** DATA SHOWN follows **

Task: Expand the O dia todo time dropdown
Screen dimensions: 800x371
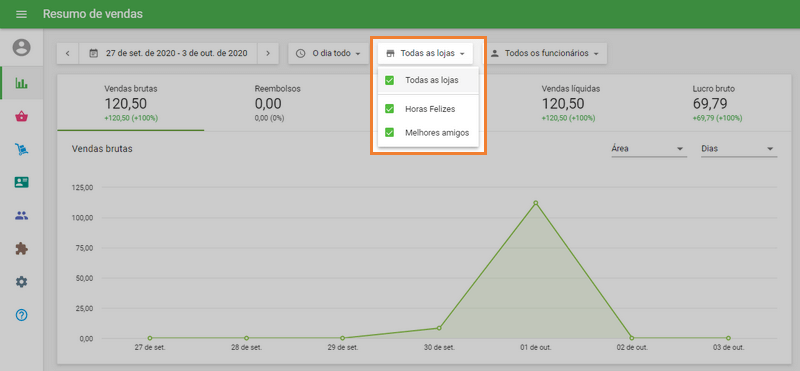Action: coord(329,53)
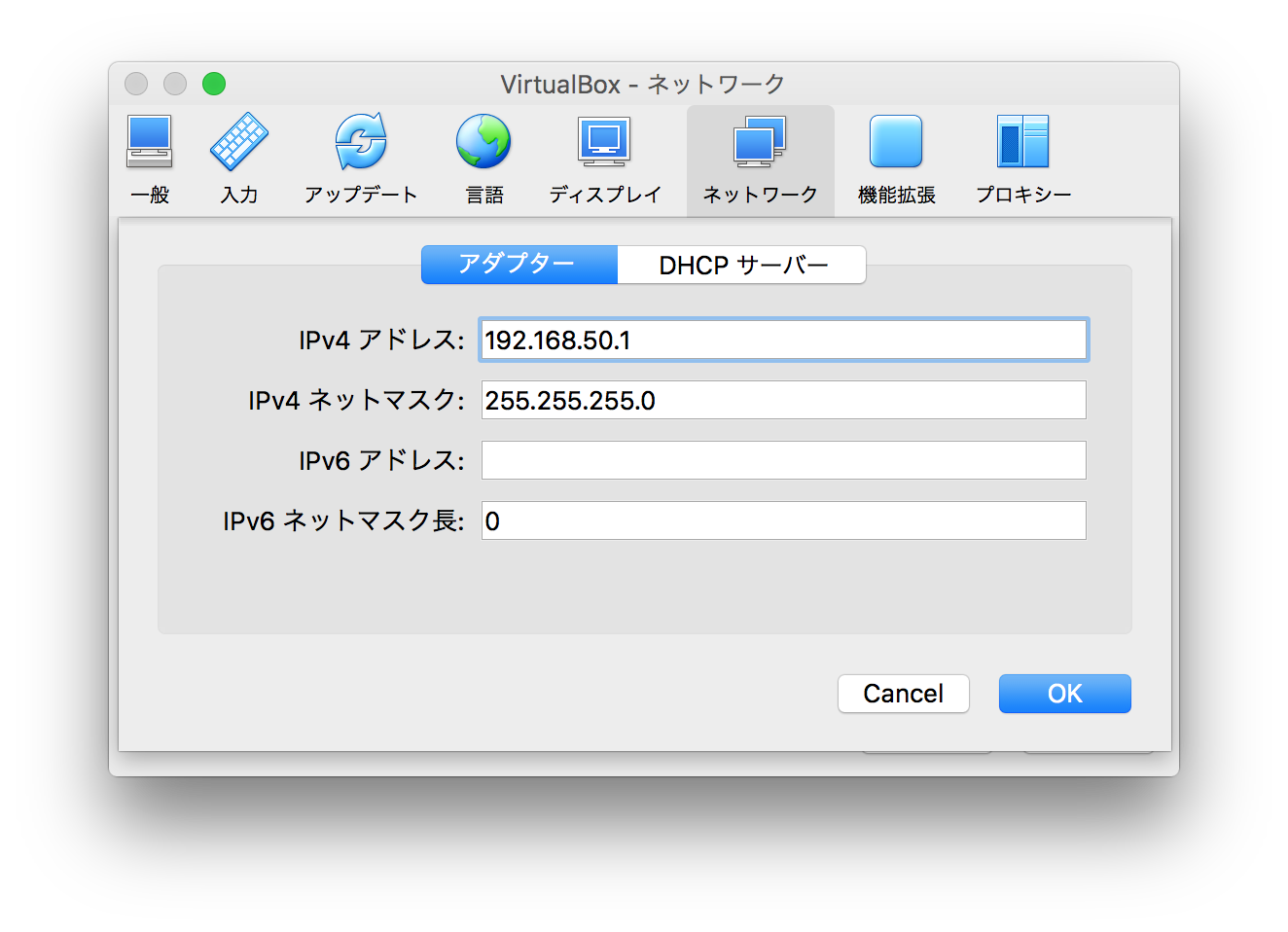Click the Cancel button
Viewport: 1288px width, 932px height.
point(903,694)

** End of DATA SHOWN **

**PROBLEM STATEMENT**
Everything in the entries above must be output again exactly, except the pictures.

**RESPONSE AREA**
Task: Expand the O dia todo time dropdown
Screen dimensions: 800x371
Action: coord(329,53)
Click the Cancel button
Viewport: 1288px width, 932px height.
point(903,694)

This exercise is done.